Uncivil behavior is not even all that sane
For years, many of us felt like freaks before finding this community. To reinforce feelings of rejection in our brothers and sisters by deliberately withholding human decency, or subjecting them to deliberate hardship, is just not defensible. Those who find themselves constantly at war with or inflicting imperious behavior on their scene fellows, would do well to begin some serious soul searching and perhaps seeking out the help of a professional. Three years on the couch did a lot of good for me.

Thirdly, we need to recognize that changing our own behavior is the principal goal. Assholes (and we have a fair share of them) are not looking to change. The gossips, scolds, hypocrites, and Macavells are not going to read this piece, at least not with an eye towards cleaning up their own behavior. We will have to change our own behavior first. We must learn to extend kindness, decency, care and concern beyond our personal circle to members of the community at large. We can't force others to change, so we must strive to make the changes in ourselves. We must hold ourselves to a higher standard and ideally establish higher standards. Make incivility part of how we grade our brothers in leather and ourselves. Even when we feel we have been wronged, we must strive to behave honorably. Mathatman Ghandi said, "We must become the change we wish to see in the world."
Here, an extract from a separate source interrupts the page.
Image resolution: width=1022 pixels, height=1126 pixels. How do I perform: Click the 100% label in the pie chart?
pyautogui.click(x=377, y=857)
But for those who are unconvinced, who feel their behavior should not be constricted by what other adults would describe as common decency, consider this: Even at the most crass, selfish level possible, one reason to refrain from meanness, gossip, and other expressions of incivility is that they frankly don't work as long-term tactics. Even those who hate with all the passion in their hearts have no durable long-term means of persecuting others. Incivility is only effective in the way a nightstick is: it definitely helps to win fights, especially against an unarmed foe. But soon, you run into problems. People don't like getting clubbed. They don't even like others getting clubbed, and once you become known as someone who does it, it starts costing you. While the dictators of history silenced their enemies through murder, torture, or war, not even the most domly of dominants or the haughtiest of scene bureaucrats hold any lasting means of oppression. Oh, people can cut you from party lists, speak unkindly of you, warn potential partners against playing with you and attempt to exclude you from their activities and social circles. But, they can't stop you from speaking out against their unfairness (especially in the age of the internet), from meeting others, starting social circles of your own and throwing your own parties to which they are not invited. Black Rose has endured a few genuine tyrant wanna-bes, but none so powerful that they were able to escape their own inevitable decline and diminished reputations. People who steal from the club coffers, ignore safe words, spread malicious lies, violate trust, or attempt to steal the partners of others - invariably wind up with the reputations they deserve. Long story short, if enough people clean up their own behavior, then, in time, the power players, scene cops, abusers, and gossips, will find their bad behavior increasingly visible and increasingly frowned on. Perhaps, then there may be change.

And lastly, something needs to be said for the power and wisdom of accepting the scene as it is. It's not perfect, nothing in life is. But many situations can be dealt with by calmly deciding to let them rob you of your joy. It isn't necessarily easy, to forgive, forget and move on, not for me anyway. When I feel wronged my reflex inclination is to strike back, to retaliate, to really point out and dwell on the fact that I've been aggrieved. It's always worked out better when I've succeeded in looking past the occasional annoyance, and injustice and made a note to not treat others in ways I haven't liked being treated myself.

So even with the occasionally ugly interpersonal behavior we find in the scene it still has great people and the potential to make a dramatic contribution in your life. It is still an environment where dreams can ands do come true.